▶ **Text passage**:
It is often both useful and revealing to create visualizations, plots and graphs of the multivariate data that is the subject of one's research project. Often, both pre-analysis and post-analysis visualizations can help one understand “what is going on in the data" in a way that looking at numerical summaries of fitted model estimates cannot. The lattice package in R is uniquely designed to graphically depict relationships in multivariate data sets.

This course describes and demonstrates this creative approach for constructing and drawing grid-based multivariate graphic plots and figures using R. Lattice graphics are characterized as multi-variable (3, 4, 5 or more variables) plots that use conditioning and paneling. Consequently, it is a popular approach for, and a good fit to visually present the results of multi-variable statistical model fitting. The appearance of most of the plots, graphs and figures are determined by panel functions, rather than by the high-level graphics function calls themselves. Further, the user of lattice graphics has extensive and comprehensive control over many more of the details and features of the visual plots, far greater control that is afforded by the base graphics approach in R. The method is based on trellis graphics which were popularized in the S language developed by Bell Labs.

Who this course is for:

  • Anyone who uses R, or who wants to use R, for any sort of multivariate data analysis would benefit from taking this course.
  • The course is appropriate for students, scientists, or other quantitative-analysis professionals who want to display numerical information in plots and graphs.
  • To take advantage of the course, students will need to have a basic (introductory) level or ability to use R software. However, all of the graphic R scripts are provided with the course materials.

Dataset items
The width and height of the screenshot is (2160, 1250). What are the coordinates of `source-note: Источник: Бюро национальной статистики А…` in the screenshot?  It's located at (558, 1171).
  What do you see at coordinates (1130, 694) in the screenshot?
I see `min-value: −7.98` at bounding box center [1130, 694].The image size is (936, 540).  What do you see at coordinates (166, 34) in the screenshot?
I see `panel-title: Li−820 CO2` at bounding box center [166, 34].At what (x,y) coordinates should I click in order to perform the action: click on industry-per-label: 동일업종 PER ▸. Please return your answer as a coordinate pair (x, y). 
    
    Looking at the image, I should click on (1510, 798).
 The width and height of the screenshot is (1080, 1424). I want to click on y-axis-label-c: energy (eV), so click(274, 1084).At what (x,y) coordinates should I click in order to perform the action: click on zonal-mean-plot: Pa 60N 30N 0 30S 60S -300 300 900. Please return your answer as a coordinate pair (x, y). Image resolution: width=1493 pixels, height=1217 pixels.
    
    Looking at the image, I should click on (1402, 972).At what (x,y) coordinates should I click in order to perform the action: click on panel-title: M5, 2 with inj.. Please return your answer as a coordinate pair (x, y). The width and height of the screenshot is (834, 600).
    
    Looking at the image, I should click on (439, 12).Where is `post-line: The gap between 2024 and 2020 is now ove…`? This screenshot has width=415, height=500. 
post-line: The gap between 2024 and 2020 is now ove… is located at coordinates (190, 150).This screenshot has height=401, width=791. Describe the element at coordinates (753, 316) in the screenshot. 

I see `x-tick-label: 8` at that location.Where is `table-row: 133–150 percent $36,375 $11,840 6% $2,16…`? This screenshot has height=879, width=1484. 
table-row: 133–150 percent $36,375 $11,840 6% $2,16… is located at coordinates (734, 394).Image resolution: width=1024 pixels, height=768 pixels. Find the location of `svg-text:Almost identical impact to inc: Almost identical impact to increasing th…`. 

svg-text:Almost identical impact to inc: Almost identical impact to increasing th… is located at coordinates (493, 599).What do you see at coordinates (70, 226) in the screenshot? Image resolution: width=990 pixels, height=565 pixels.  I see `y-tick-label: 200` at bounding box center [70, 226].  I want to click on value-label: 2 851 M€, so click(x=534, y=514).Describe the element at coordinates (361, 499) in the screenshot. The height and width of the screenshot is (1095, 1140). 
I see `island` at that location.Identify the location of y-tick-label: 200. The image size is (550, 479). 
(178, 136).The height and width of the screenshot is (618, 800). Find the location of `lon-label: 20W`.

▶ **Aim of the exercise**: Return the entire course description on lattice graphics in R verbatim.

▶ **Written response**:
It is often both useful and revealing to create visualizations, plots and graphs of the multivariate data that is the subject of one's research project. Often, both pre-analysis and post-analysis visualizations can help one understand “what is going on in the data" in a way that looking at numerical summaries of fitted model estimates cannot. The lattice package in R is uniquely designed to graphically depict relationships in multivariate data sets.

This course describes and demonstrates this creative approach for constructing and drawing grid-based multivariate graphic plots and figures using R. Lattice graphics are characterized as multi-variable (3, 4, 5 or more variables) plots that use conditioning and paneling. Consequently, it is a popular approach for, and a good fit to visually present the results of multi-variable statistical model fitting. The appearance of most of the plots, graphs and figures are determined by panel functions, rather than by the high-level graphics function calls themselves. Further, the user of lattice graphics has extensive and comprehensive control over many more of the details and features of the visual plots, far greater control that is afforded by the base graphics approach in R. The method is based on trellis graphics which were popularized in the S language developed by Bell Labs.

Who this course is for:

  • Anyone who uses R, or who wants to use R, for any sort of multivariate data analysis would benefit from taking this course.
  • The course is appropriate for students, scientists, or other quantitative-analysis professionals who want to display numerical information in plots and graphs.
  • To take advantage of the course, students will need to have a basic (introductory) level or ability to use R software. However, all of the graphic R scripts are provided with the course materials.